[EXERCISE REQUIREMENTS]: The answer is the line containing "Where should I" plus every line after it to the end of the material, retyped exactly and without the pictures.

[DATA FOR THIS TASK]:
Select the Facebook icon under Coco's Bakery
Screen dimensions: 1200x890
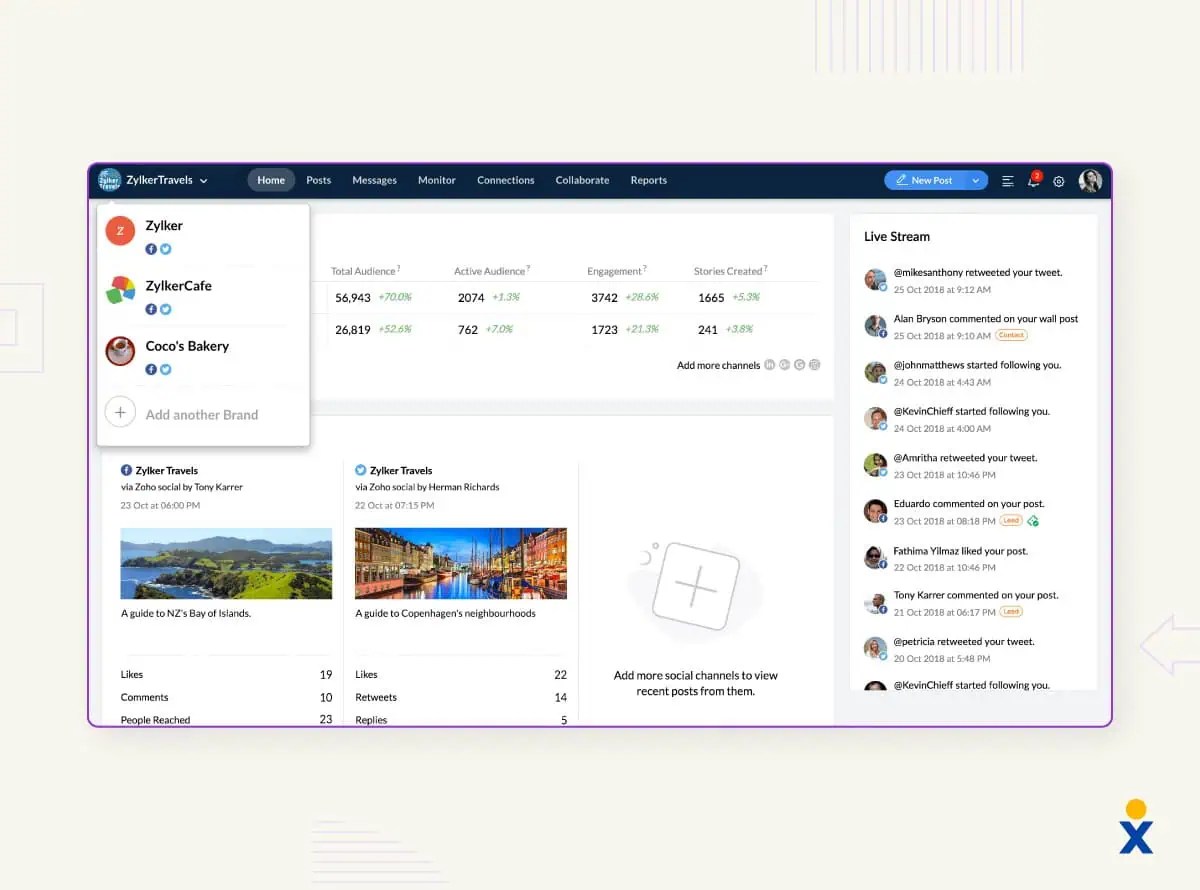click(150, 369)
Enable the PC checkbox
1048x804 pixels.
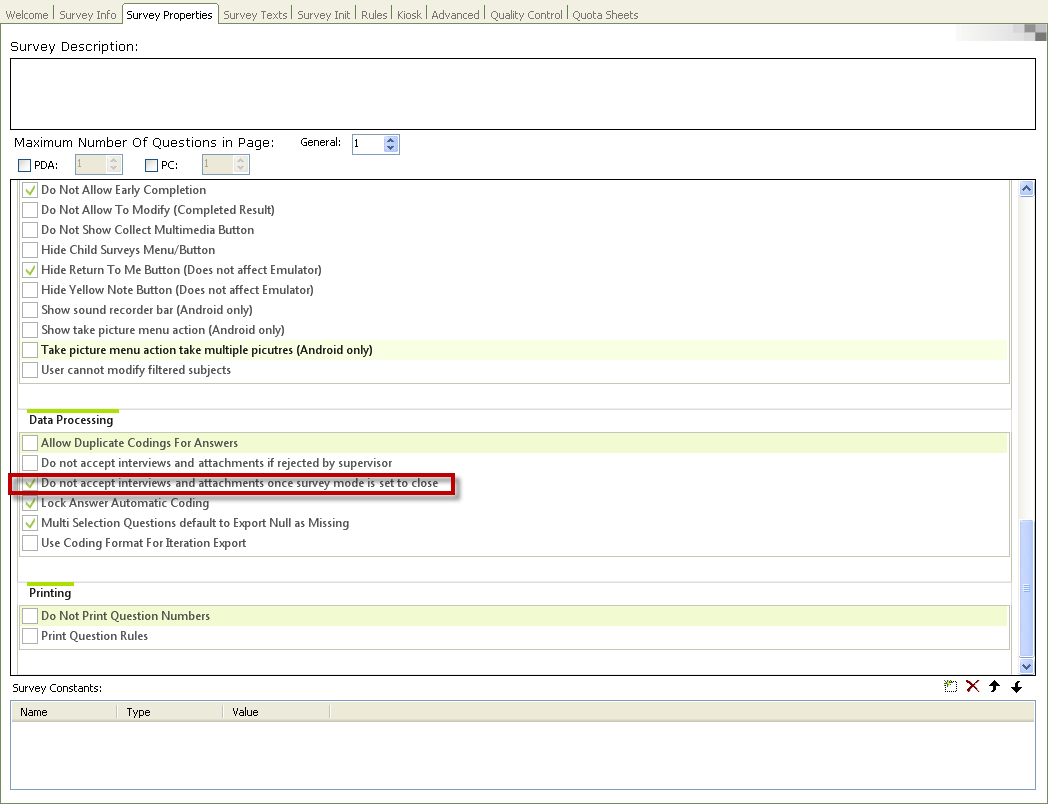pos(152,165)
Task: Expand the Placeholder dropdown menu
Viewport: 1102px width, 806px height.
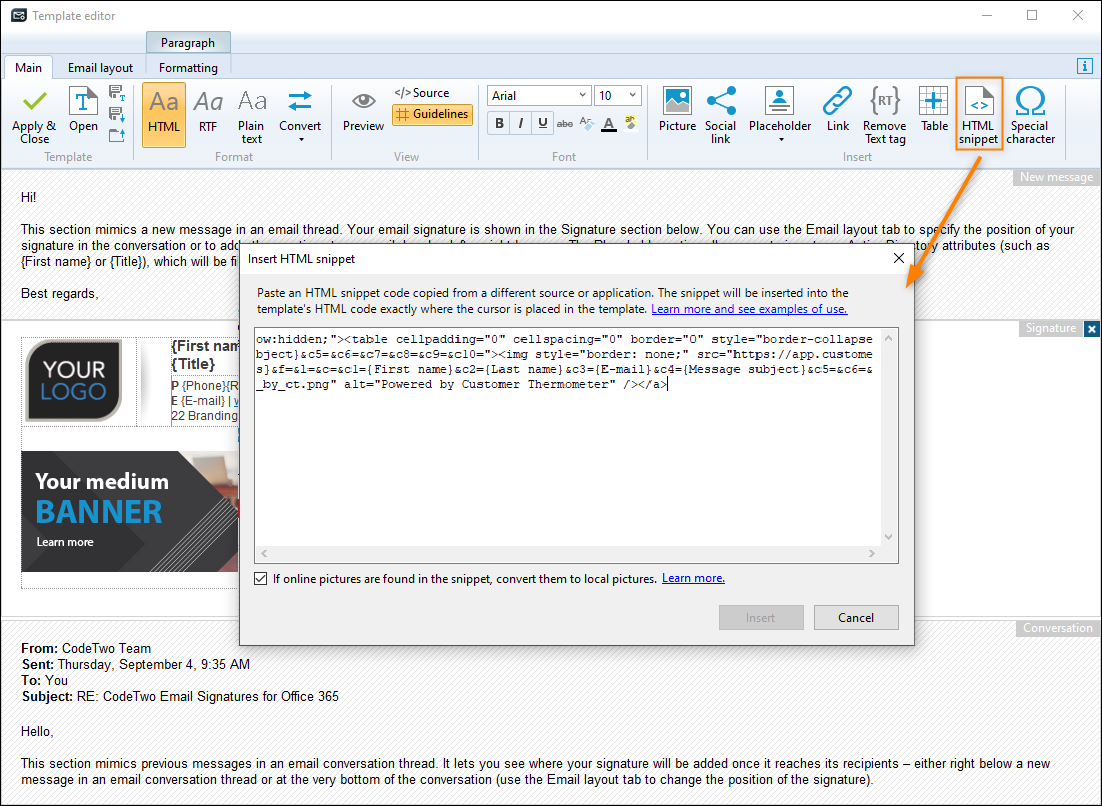Action: (780, 115)
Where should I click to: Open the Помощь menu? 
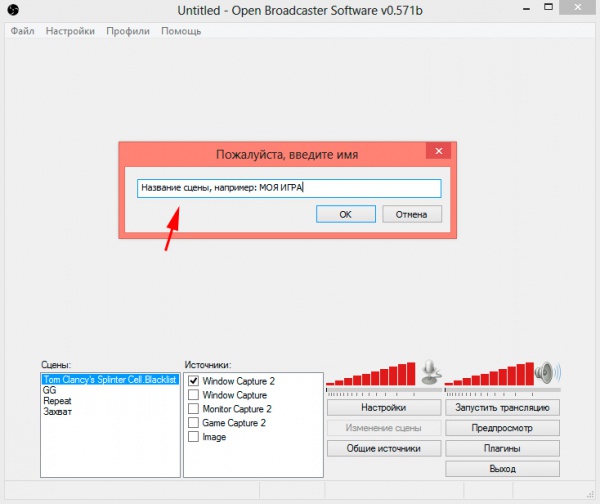181,31
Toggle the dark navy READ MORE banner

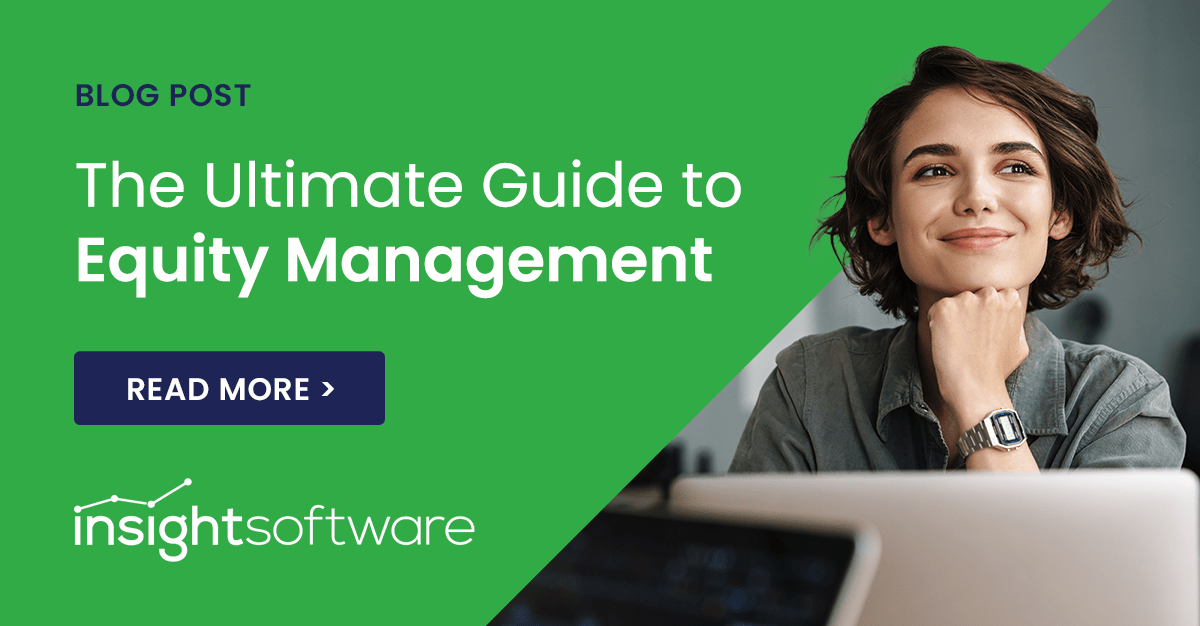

[THE COMPLETED TASK]:
Where should I click to: Open the Помощь menu? 
181,31
Toggle the dark navy READ MORE banner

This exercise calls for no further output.